C’est pas en pétant tout qu’on trouvera des réponses ! Il faut continuer à explorer ce complexe, okay ? Ils n’ont pas pu tout enterrer… »
Il y avait sûrement des traces, autrement que sur des serveurs partiellement effacés. Dufy en aurait mis sa main au feu, et elle se retourna, puis sortit de la salle, pour s’aventurer dans un autre couloir. Son pistolet restait toujours près de sa main, et, plus le temps s’écoulait, plus elle se sentait proche de la crise cardiaque. Elle n’avait encore jamais eu besoin d’antalgiques ou d’une thérapie, ayant à chaque fois pu éviter ça avec des cigarettes nexusiennes, mais quelque chose lui disait que, à la fin de cette enquête, elle irait voir le plus vite possible un docteur pour se faire soigner.
Malheureusement, l’accès aux niveaux inférieurs était verrouillée par de solides herses et portes blindées. Malgré l’âge, ces portes restaient solides et bien présentes. Tout le complexe était verrouillé, et Dufy enrageait de ne pas pouvoir aller plus loin. Après quelques minutes à tourner en rond et à réfléchir, elle finit par se rapprocher d’une porte scellée dans un coin, et inspecta le décor.
«
Hum… Ce sont de vieux modèles de verrouillage… Si je me souviens bien des cours de la police scientifique… »
Parfois, en cas d’expulsion, on tombait sur des protes blindées verrouillées. Comme toujours, les modèles civils étaient très en retard sur les modèles militaires, et ces portes blindées avaient, à l’époque, une sécurité manuelle. En effet, elles avaient parfois tendance à ne plus répondre aux commandes automatiques, ce qui faisait qu’on construisait, à côté de ces portes, un boîtier manuel permettant de les ouvrir. Le boîtier était encastré dans le mur, et Dufy le trouva, en retirant un peu de poussière. Il était fermé, mais rouillé. Dufy sortit son arme, et tira dessus, faisant sauter la serrure, tout en se vrillant les tympans.
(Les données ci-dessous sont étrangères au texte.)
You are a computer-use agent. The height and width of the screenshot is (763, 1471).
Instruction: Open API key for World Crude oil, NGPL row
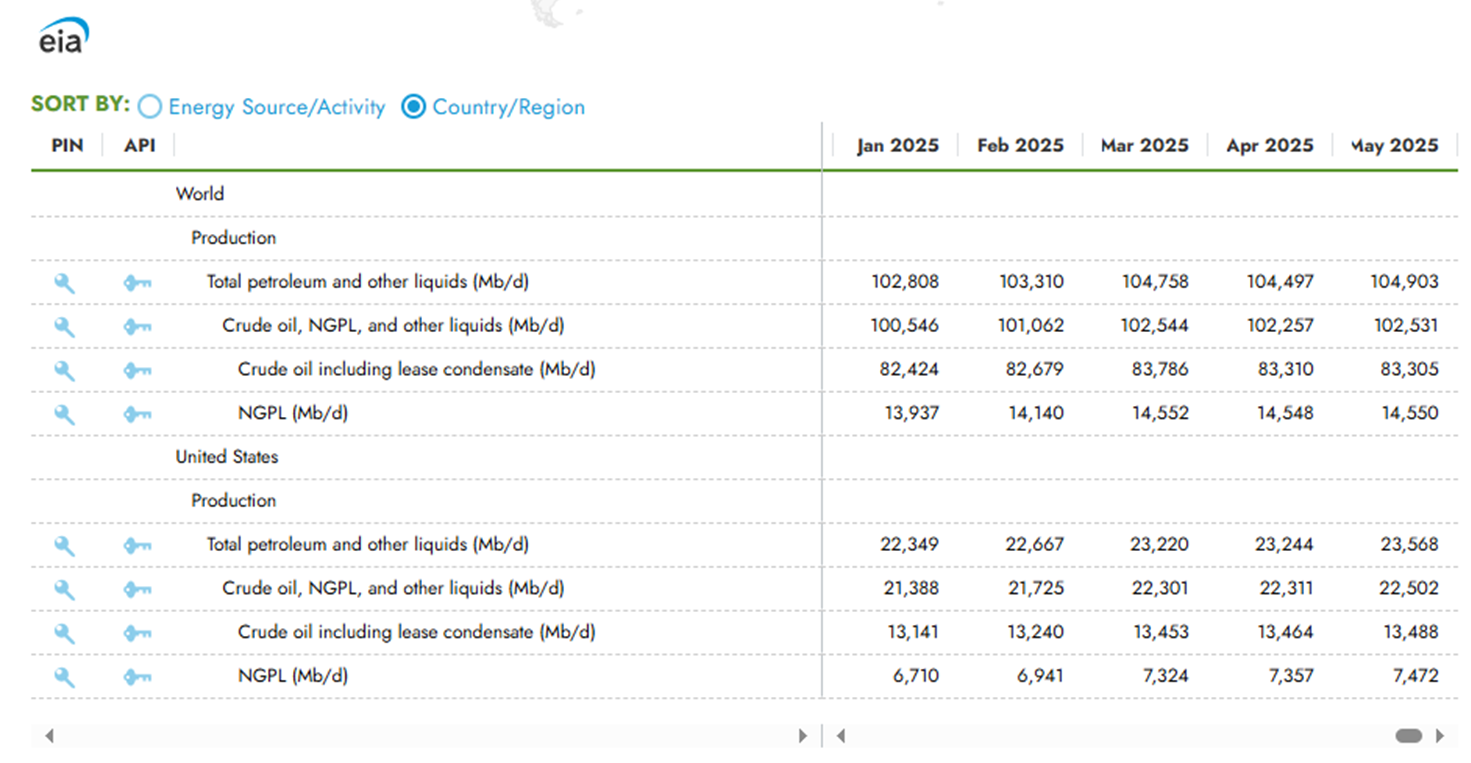pyautogui.click(x=137, y=327)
Les oreilles sifflant après cette détonation, la femme ouvrit le petit boîtier, et vit le levier, qu’elle abaissa. Il y eut un antique grincement, et la herse se releva, libérant l’accès à une porte. Dufy la défonça d’un coup de pied, et pénétra dans un antique escalier de service. La Bête n’avait pas encore livré tous ses secrets. Comme dans tout bon film d’horreur qui se respecte, ces derniers devaient très certainement se trouver tout en bas… Dans le dernier des cercles.
*
* *
Pendant ce temps, en hauteur, des individus venaient de pénétrer dans l’hôpital. Ils étaient nombreux, plus d’une douzaine, et amenaient avec eux de puissants générateurs. Ils faisaient partie de la bande que Lithium avait massacré… La Secte.
«
Ils sont tous morts ! C’est une vraie tuerie ! -
C’est la Bête… La monstruosité envoyée par ces femmes pour nous détruire… »
Ils s’avancèrent lentement. Il était crucial de se débarrasser de ce monstre. Chaque mort qu’il faisait était comme une atteinte à l’autorité de la Secte, amenant chaque gang à comprendre que, derrière ses discours, la Secte ne protégeait pas efficacement les Caligulas des monstres que les Tekhanes envoyaient pour les massacrer. Cet hôpital ne pouvait être que le repaire de la Bête. Quel meilleur endroit, que l’antichambre de l’Enfer ? Chaque habitant des Cali’ de l’époque savait ce qui s’était passé dans cet hôpital. La Secte le savait, et n’avait pas spécialement envie d’en savoir plus. Pour eux, il était temps d’en finir avec cet endroit maudit, il était temps de raser cet endroit abominable.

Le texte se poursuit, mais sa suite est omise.